Ist nun der Ofen zum Glühen angefüllt, so hat man besonders darauf zu achten, daß die
Feuerung langsam und gleichmäßig beginnt, damit der Glühraum überall gleich erwärmt
wird, was man durch ein in der Thür h angebrachtes Loch
beobachten und durch den Schieber g reguliren kann. Auf
diese Art wird sich der Glühraum nach und nach ganz gleichmäßig bis zur
Rothglühhitze erwärmen, wo der Zeitpunkt eintritt, den Schieber g nach und nach ganz zu schließen, in dem gleichen Maaße
wie die gleichmäßige Rothglühhitze zunimmt. Je näher dieses Ziel erreicht wird,
desto langsamer und aufmerksamer muß die Feuerung stattfinden.
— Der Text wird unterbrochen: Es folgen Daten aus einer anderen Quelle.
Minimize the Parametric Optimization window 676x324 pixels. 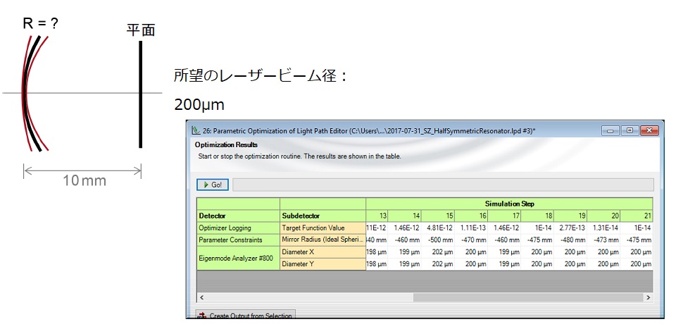pyautogui.click(x=612, y=130)
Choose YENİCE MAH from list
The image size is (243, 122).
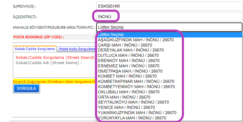pos(126,108)
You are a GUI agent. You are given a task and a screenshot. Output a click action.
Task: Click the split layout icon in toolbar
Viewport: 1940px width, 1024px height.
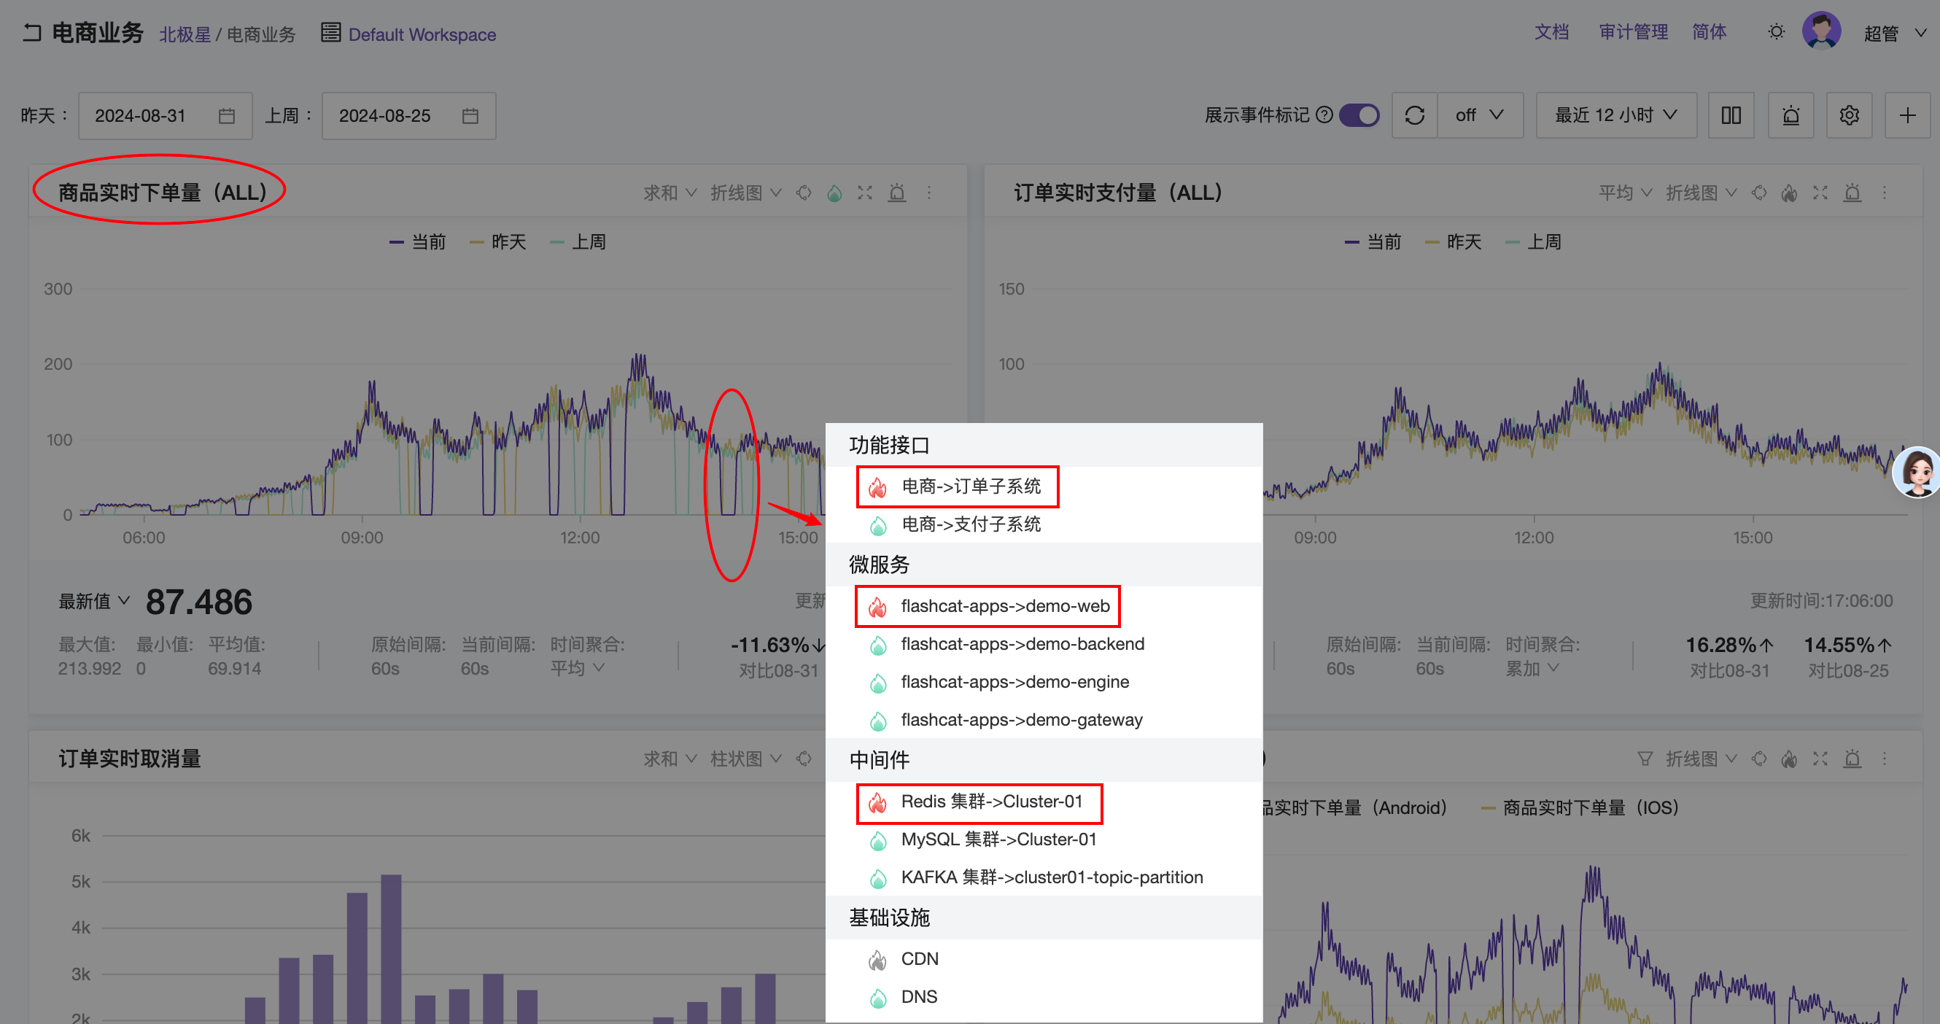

Sobald nun durch das Loch in der Thür h die gleichmäßige
Hitze im Ofen bemerkt wird, läßt man den senkrechten Schieber im Feuerraum fallen
und öffnet die Klappe in dem Rohr i, welches auf der
Seite des Feuerraumes
angebracht ist, – ebenso schließt man den Luftzug unter dem Feuerrost, so daß
der ganze Glühraum, sowohl vom Feuer als vom Zug in's Kamin, abgeschlossen wird, und
somit weder Hitze noch Luft zu- oder abströmen kann.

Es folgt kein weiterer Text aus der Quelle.